Parsing URIs that have curly braces, URI::InvalidURIError: bad URI(is not URI?)


Using ruby 1.9.2-p290. I came across an issue trying to parse a URI like the following:

require 'uri'
my_uri = "http://www.anyserver.com/getdata?anyparameter={330C-B5A2}"
the_uri = URI.parse(my_uri)

issuing the following error:

URI::InvalidURIError: bad URI(is not URI?)

I require a different solution than encoding the curly braces every time like this:

new_uri = URI.encode("http://www.anyserver.com/getdata?anyparameter={330C-B5A2}")
=> "http://www.anyserver.com/getdata?anyparameter=%7B330C-B5A2%7D"

Now I can parse the new_uri as usual, but had to do this every time I needed it.
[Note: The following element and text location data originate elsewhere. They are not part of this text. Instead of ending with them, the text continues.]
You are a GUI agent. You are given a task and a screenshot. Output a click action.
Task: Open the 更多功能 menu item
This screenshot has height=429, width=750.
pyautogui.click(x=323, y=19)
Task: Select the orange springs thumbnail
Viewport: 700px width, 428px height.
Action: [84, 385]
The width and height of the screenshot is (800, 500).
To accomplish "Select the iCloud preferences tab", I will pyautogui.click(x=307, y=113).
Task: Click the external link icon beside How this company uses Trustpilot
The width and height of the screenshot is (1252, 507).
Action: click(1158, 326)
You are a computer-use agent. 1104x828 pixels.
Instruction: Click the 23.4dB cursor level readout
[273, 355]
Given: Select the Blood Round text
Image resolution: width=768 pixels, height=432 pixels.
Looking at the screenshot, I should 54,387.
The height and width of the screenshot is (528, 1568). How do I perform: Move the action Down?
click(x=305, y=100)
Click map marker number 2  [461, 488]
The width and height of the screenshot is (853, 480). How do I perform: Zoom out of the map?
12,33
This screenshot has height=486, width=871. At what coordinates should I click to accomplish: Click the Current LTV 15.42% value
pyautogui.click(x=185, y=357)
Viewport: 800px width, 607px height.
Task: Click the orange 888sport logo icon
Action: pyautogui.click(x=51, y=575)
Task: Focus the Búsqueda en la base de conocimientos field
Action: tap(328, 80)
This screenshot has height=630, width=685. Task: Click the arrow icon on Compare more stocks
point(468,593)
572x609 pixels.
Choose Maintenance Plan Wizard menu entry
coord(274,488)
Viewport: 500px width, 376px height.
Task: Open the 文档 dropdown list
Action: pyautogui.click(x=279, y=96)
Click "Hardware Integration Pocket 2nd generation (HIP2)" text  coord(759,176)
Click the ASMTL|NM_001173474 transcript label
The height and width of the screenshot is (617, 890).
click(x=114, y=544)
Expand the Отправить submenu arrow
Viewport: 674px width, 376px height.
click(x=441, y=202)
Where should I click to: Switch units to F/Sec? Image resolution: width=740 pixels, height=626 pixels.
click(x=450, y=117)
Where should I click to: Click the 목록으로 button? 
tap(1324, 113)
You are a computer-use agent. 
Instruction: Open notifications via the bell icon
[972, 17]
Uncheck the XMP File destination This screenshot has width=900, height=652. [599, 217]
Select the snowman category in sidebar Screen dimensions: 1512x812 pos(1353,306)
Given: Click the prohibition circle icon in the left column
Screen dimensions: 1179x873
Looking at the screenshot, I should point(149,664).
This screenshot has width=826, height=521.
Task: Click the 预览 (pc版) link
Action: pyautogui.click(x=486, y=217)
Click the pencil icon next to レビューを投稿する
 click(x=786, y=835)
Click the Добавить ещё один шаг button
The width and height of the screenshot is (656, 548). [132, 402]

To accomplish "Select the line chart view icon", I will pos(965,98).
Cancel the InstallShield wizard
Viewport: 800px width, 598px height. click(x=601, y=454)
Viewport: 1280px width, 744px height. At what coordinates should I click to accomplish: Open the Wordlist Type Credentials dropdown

What is the simplest way to achieve this without doing it every time?

I post my own solution as I hadn't seen this exactly as I solved it.


# Accepts URIs when they contain curly braces
# This overrides the DEFAULT_PARSER with the UNRESERVED key, including '{' and '}'
module URI
  def self.parse(uri)
    URI::Parser.new(:UNRESERVED => URI::REGEXP::PATTERN::UNRESERVED + "\{\}").parse(uri)
  end
end

Now I can use URI.parse(uri) with uri containing curly braces and no error is thrown.


Solution

  • # Need to not fail when uri contains curly braces
    # This overrides the DEFAULT_PARSER with the UNRESERVED key, including '{' and '}'
    # DEFAULT_PARSER is used everywhere, so its better to override it once
    module URI
      remove_const :DEFAULT_PARSER
      unreserved = REGEXP::PATTERN::UNRESERVED
      DEFAULT_PARSER = Parser.new(:UNRESERVED => unreserved + "\{\}")
    end
    

    Following up the same issue, since DEFAULT_PARSER is used everywhere, its better to substitute it completely insted of just for the URI#parse method. Additionally this avoids allocating memory for the instantiation of a new Parser object every time.